She Didn't Wait for Permission

‍International Women's Day asks us to celebrate the women who refused to accept the limits placed upon them. Who pushed back. Who led. Who endured. And every year, we tend to look to the recent past — to suffragettes, trailblazers, and glass-ceiling-breakers of the modern era.

‍But what about the women who did all of that eight hundred years before anyone thought to name it?

‍Meet Nicola de la Haye. Sheriff of Lincolnshire. Castellan of Lincoln Castle. The woman who, in 1217, successfully defended one of England's most strategically vital fortresses against a French-backed rebel army: at the age of approximately seventy. She didn't wait for permission, and she didn’t expect plaudits: because no one was going to give it.

‍ What the Twelfth Century Said Women Were

‍The medieval world had very clear ideas about women's place in society, and those ideas were enforced from pulpit, court, and custom alike. Women were considered intellectually weaker than men, legally subordinate to their fathers and husbands, and spiritually suspect - daughters of Eve, prone to temptation and manipulation(!!!). Church fathers and contemporary writers were emphatic on the subject. Women should be silent, obedient, and invisible in public life.

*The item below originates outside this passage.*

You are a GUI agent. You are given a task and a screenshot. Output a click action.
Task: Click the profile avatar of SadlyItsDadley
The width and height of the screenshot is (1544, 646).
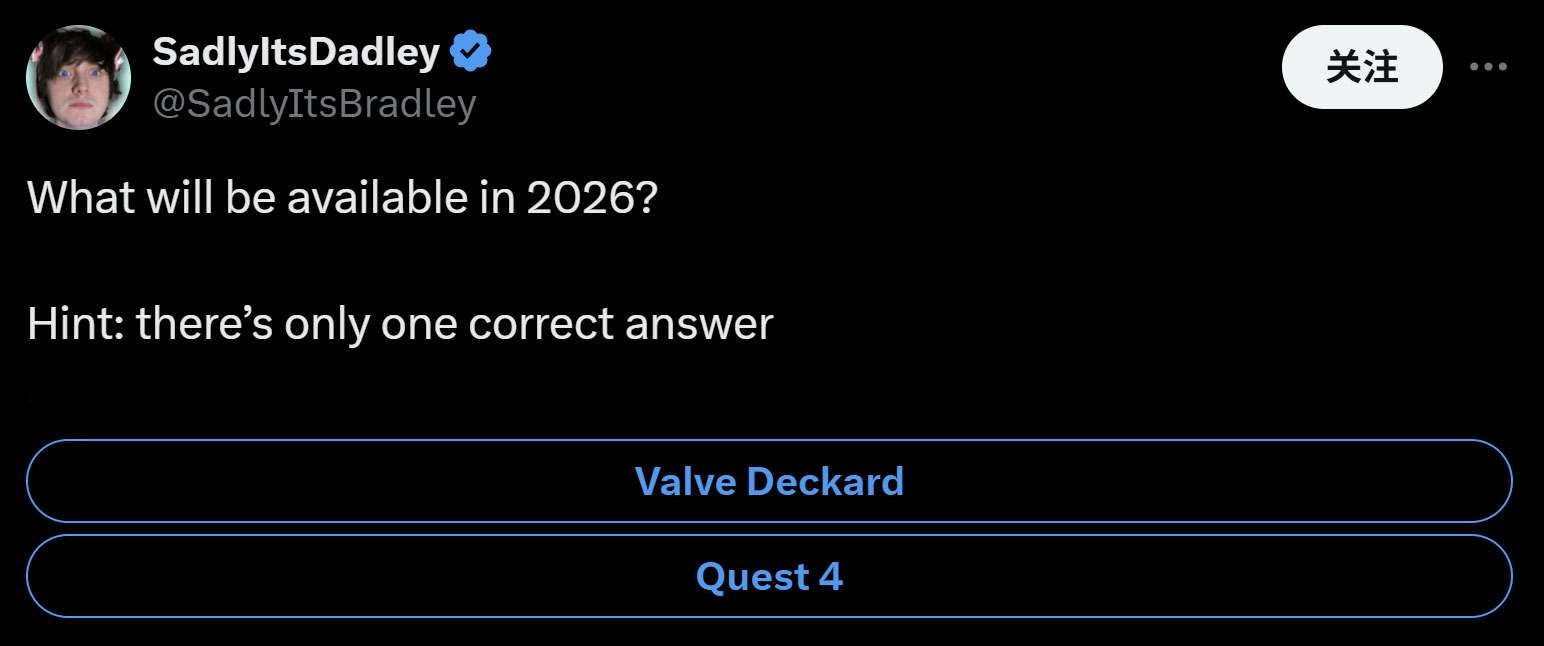pyautogui.click(x=78, y=76)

‍I've explored just how relentless and inventive that misogyny was in my medieval misogyny series, including a look at the men who competed, with some enthusiasm, for the title of Worst Villain to Women of the 12th Century. It's a crowded field.

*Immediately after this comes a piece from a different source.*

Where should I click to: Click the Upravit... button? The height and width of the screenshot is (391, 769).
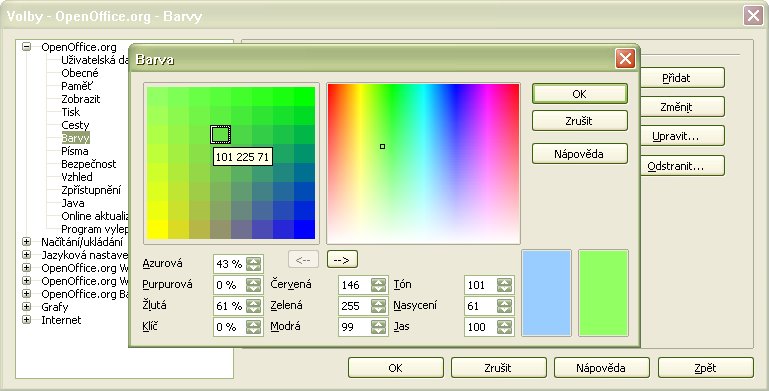click(x=682, y=136)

‍What Nicola de la Haye Actually Did

Nicola inherited the hereditary castellanship of Lincoln Castle from her father, and she held it through two marriages, through political upheaval, through sieges and civil wars, and with a grip that no one could prise loose. She administered justice, she negotiated with kings, defied a rogue justiciar who threatened the kingdom whilst Richard the Lionheart was on crusade, and she commanded garrisons and organised castle defences - incredibly well.

When King John's reign collapsed into civil war and a French prince threatened to take the English throne, Nicola was the one defending Lincoln.

She was also, at various points, told she was too old, too female, and too inconvenient. She resigned her position as castellan (constable), but was promptly reappointed, because no one else could do it as well as she could.

And one of King John’s last acts was to make her the first female sheriff in England - Sheriff of Lincoln.

‍This is the woman at the heart of my novel Lady of Lincoln: not a fictional heroine invented to fit a modern template, but a real woman whose story has simply been waiting to be told.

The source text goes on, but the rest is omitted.